Main Trends in Pre-Investment Research
At the heart of any M&A deal is a thorough financial analysis. However, the corona crisis has led to an increase in the level of uncertainty regarding both historic and forecast data. Such an analysis, in combination with the study of forecasts and parameters of similar transactions, helps to reveal the influence of the factors underlying the results of business activity and to separate the effect of those related to the pandemic. Analysis of the forecasts will require a closer examination of the underlying assumptions, factors affecting revenues and expenses, the order book, and market trends. Let’s stop at three:
Flexibility and depth. In conditions of turbulence, financial models should be more flexible, and take into account a larger number of variable parameters for consideration of combinations of scenarios of the development of the market situation. Today, digital transformation and telecommuting, along with the spread of online commerce, make information technology and security among the most significant indicators of a company’s value. However, in today’s environment, only assessing the adequacy of IT strategy, architecture and management are not enough for the business model and future growth. We are increasingly observing how the assessment of data security and resistance to cyber security threats in the context of the value of the transaction is becoming a key component of pre-investment research – due diligence.
Preliminary assessment. The impact of a series of global lockdowns has demonstrated the importance of evaluating an investee’s supply chain before entering into M&A deals. After all, such issues as security of supply and substitution options become a key factor in mitigating business destabilization after the conclusion of the agreement. In addition, such analysis also allows for the identification of potential benefits that can be realized after the conclusion of the agreement due to the optimization of procurement or category costs.
Technologies at service. With restrictions on travel and site visits due to the pandemic, we are seeing a trend towards the use of drones and computer technology as an alternative to physical inspection of fixed assets and stocks in sectors such as agriculture, energy and natural resources, and transport and infrastructure.
How the Flow of Transactions Changes
Agreement negotiations are currently often delayed.

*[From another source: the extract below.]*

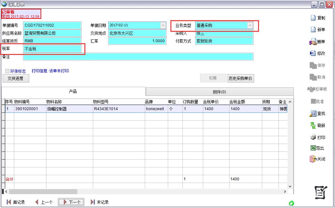Open the 业务类型 dropdown list
Viewport: 335px width, 208px height.
click(x=250, y=25)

First of all, this is due to a gap in the expectations of the parties regarding the value of the transaction. Even sellers of distressed assets typically find it difficult to accept a deal price based on business life cycle days. In today’s environment, more and more deals rely on performance-related pricing mechanisms after the deal closes, such as a deferred reward component. However, it is important to carefully consider the formulation and calculations on which such mechanisms are based. The more complex the mechanics, the higher the probability and risk of disputes between the parties at the time of payment.
The crisis affected not only the procedure for evaluating deals but also the process of value protection. We are talking about such documents as the share purchase agreement (SPA). During periods of uncertainty, deal negotiations often go more slowly as each party tries to find what they believe is a fairer way to share the risks. Although the use of material adverse change (MAC) clauses, which allow one or both parties to terminate the agreement under certain circumstances, is typical of DPAs, we are seeing MAC provisions being excluded time and time again due to the crisis.
Locked box and hybrid locked box closing methods are becoming more and more popular among sellers. This approach, in contrast to completion accounts, provides greater certainty regarding the price of the transaction but requires a clearly defined perimeter of the transaction. Pilih involves the obligation of the seller to carry out the “ordinary business” of the business on behalf of the buyer between the signing of the agreement and its completion.
Implementation of Activities in a Period of Uncertainty
So what does “business as usual” look like in a time of unprecedented uncertainty like a pandemic? Buyers should carefully consider the pros and cons of a locked box and take into account the ability to recover damages and losses due to a possible outflow of assets.
The choice of the mechanism for concluding the agreement will largely depend on the relative strength of the negotiating positions of each of the parties. Sellers often prefer the reliability of a locked box, while buyers find that completion accounts provide greater protection by adjusting for events that affect the price after the fact.
We need to get used to the idea that mergers and acquisitions will carry the legacy of the crisis from the COVID-19 pandemic for some time to come. The pandemic has complicated the dealmaking process for at least the next few years, prompting buyers and sellers to rethink their approach to evaluating, negotiating, protecting, and realizing deal value.